= WHAT YOU HAVE TO DO =
Write down each entry again, exactly as it reads.

** Opening RECORDS FOR THE EXERCISE block **

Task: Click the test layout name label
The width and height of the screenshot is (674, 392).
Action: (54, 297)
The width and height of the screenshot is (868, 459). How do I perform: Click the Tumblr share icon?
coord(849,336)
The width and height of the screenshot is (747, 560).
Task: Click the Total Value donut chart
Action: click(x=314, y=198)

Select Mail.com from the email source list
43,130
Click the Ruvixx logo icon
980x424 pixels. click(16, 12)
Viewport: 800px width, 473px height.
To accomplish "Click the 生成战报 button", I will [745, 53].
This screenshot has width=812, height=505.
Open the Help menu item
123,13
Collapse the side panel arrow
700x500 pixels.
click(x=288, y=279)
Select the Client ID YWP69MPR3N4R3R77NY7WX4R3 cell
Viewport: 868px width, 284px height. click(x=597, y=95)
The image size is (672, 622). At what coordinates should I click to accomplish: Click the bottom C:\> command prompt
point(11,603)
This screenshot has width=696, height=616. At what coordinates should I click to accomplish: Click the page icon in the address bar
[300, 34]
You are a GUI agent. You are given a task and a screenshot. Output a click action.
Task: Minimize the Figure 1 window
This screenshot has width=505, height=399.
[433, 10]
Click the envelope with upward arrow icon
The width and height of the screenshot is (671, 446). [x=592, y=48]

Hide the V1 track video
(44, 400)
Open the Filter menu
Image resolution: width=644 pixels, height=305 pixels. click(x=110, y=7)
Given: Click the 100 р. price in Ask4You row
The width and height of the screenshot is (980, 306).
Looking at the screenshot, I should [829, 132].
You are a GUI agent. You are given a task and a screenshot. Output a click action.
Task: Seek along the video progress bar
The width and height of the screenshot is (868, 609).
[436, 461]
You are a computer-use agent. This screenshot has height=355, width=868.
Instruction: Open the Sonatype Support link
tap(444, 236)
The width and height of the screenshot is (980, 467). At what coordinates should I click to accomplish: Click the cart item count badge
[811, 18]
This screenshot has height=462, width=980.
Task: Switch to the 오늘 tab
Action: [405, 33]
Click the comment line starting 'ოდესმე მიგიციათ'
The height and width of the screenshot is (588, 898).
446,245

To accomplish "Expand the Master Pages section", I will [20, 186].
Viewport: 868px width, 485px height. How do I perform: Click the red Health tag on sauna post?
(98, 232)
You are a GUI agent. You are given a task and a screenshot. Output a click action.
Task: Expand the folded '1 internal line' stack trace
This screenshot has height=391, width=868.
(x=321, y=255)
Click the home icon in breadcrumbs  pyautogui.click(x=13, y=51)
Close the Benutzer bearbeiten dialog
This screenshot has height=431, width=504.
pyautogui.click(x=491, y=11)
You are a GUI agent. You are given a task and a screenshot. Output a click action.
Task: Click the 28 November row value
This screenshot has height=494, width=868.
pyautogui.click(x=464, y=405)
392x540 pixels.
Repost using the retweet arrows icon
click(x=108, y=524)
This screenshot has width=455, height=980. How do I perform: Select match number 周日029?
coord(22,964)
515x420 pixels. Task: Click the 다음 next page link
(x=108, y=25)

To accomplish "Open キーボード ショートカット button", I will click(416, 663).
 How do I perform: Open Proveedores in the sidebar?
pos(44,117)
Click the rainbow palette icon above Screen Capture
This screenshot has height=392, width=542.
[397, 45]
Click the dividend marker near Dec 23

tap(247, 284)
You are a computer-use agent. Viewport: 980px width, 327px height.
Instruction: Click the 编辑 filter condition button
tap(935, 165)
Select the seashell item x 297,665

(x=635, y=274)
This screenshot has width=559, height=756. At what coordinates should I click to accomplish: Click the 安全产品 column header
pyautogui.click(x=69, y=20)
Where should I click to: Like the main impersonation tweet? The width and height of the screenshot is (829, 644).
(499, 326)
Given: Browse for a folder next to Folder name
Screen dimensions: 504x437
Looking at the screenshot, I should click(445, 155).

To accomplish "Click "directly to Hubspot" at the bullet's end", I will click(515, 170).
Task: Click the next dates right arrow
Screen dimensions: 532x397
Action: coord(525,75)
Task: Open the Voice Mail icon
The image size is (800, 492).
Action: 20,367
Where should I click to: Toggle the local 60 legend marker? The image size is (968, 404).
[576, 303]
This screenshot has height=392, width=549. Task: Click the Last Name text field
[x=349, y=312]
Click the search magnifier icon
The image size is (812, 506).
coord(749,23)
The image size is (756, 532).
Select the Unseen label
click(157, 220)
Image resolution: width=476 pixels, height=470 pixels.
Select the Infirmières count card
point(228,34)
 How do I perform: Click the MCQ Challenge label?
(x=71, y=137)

** Closing RECORDS FOR THE EXERCISE block **

= RESPONSE TO THIS EXERCISE =
Task: Click the test layout name label
The width and height of the screenshot is (674, 392).
Action: (54, 297)
The width and height of the screenshot is (868, 459). How do I perform: Click the Tumblr share icon?
coord(849,336)
The width and height of the screenshot is (747, 560).
Task: Click the Total Value donut chart
Action: click(x=314, y=198)

Select Mail.com from the email source list
43,130
Click the Ruvixx logo icon
980x424 pixels. click(16, 12)
Viewport: 800px width, 473px height.
To accomplish "Click the 生成战报 button", I will [745, 53].
This screenshot has width=812, height=505.
Open the Help menu item
123,13
Collapse the side panel arrow
700x500 pixels.
click(x=288, y=279)
Select the Client ID YWP69MPR3N4R3R77NY7WX4R3 cell
Viewport: 868px width, 284px height. click(x=597, y=95)
The image size is (672, 622). At what coordinates should I click to accomplish: Click the bottom C:\> command prompt
point(11,603)
This screenshot has width=696, height=616. At what coordinates should I click to accomplish: Click the page icon in the address bar
[300, 34]
You are a GUI agent. You are given a task and a screenshot. Output a click action.
Task: Minimize the Figure 1 window
This screenshot has width=505, height=399.
[433, 10]
Click the envelope with upward arrow icon
The width and height of the screenshot is (671, 446). [x=592, y=48]

Hide the V1 track video
(44, 400)
Open the Filter menu
Image resolution: width=644 pixels, height=305 pixels. click(x=110, y=7)
Given: Click the 100 р. price in Ask4You row
The width and height of the screenshot is (980, 306).
Looking at the screenshot, I should [829, 132].
You are a GUI agent. You are given a task and a screenshot. Output a click action.
Task: Seek along the video progress bar
The width and height of the screenshot is (868, 609).
[436, 461]
You are a computer-use agent. This screenshot has height=355, width=868.
Instruction: Open the Sonatype Support link
tap(444, 236)
The width and height of the screenshot is (980, 467). At what coordinates should I click to accomplish: Click the cart item count badge
[811, 18]
This screenshot has height=462, width=980.
Task: Switch to the 오늘 tab
Action: [405, 33]
Click the comment line starting 'ოდესმე მიგიციათ'
The height and width of the screenshot is (588, 898).
446,245

To accomplish "Expand the Master Pages section", I will [20, 186].
Viewport: 868px width, 485px height. How do I perform: Click the red Health tag on sauna post?
(98, 232)
You are a GUI agent. You are given a task and a screenshot. Output a click action.
Task: Expand the folded '1 internal line' stack trace
This screenshot has height=391, width=868.
(x=321, y=255)
Click the home icon in breadcrumbs  pyautogui.click(x=13, y=51)
Close the Benutzer bearbeiten dialog
This screenshot has height=431, width=504.
pyautogui.click(x=491, y=11)
You are a GUI agent. You are given a task and a screenshot. Output a click action.
Task: Click the 28 November row value
This screenshot has height=494, width=868.
pyautogui.click(x=464, y=405)
392x540 pixels.
Repost using the retweet arrows icon
click(x=108, y=524)
This screenshot has width=455, height=980. How do I perform: Select match number 周日029?
coord(22,964)
515x420 pixels. Task: Click the 다음 next page link
(x=108, y=25)

To accomplish "Open キーボード ショートカット button", I will click(416, 663).
 How do I perform: Open Proveedores in the sidebar?
pos(44,117)
Click the rainbow palette icon above Screen Capture
This screenshot has height=392, width=542.
[397, 45]
Click the dividend marker near Dec 23

tap(247, 284)
You are a computer-use agent. Viewport: 980px width, 327px height.
Instruction: Click the 编辑 filter condition button
tap(935, 165)
Select the seashell item x 297,665

(x=635, y=274)
This screenshot has width=559, height=756. At what coordinates should I click to accomplish: Click the 安全产品 column header
pyautogui.click(x=69, y=20)
Where should I click to: Like the main impersonation tweet? The width and height of the screenshot is (829, 644).
(499, 326)
Given: Browse for a folder next to Folder name
Screen dimensions: 504x437
Looking at the screenshot, I should click(445, 155).

To accomplish "Click "directly to Hubspot" at the bullet's end", I will click(515, 170).
Task: Click the next dates right arrow
Screen dimensions: 532x397
Action: coord(525,75)
Task: Open the Voice Mail icon
The image size is (800, 492).
Action: 20,367
Where should I click to: Toggle the local 60 legend marker? The image size is (968, 404).
[576, 303]
This screenshot has height=392, width=549. Task: Click the Last Name text field
[x=349, y=312]
Click the search magnifier icon
The image size is (812, 506).
coord(749,23)
The image size is (756, 532).
Select the Unseen label
click(157, 220)
Image resolution: width=476 pixels, height=470 pixels.
Select the Infirmières count card
point(228,34)
 How do I perform: Click the MCQ Challenge label?
(x=71, y=137)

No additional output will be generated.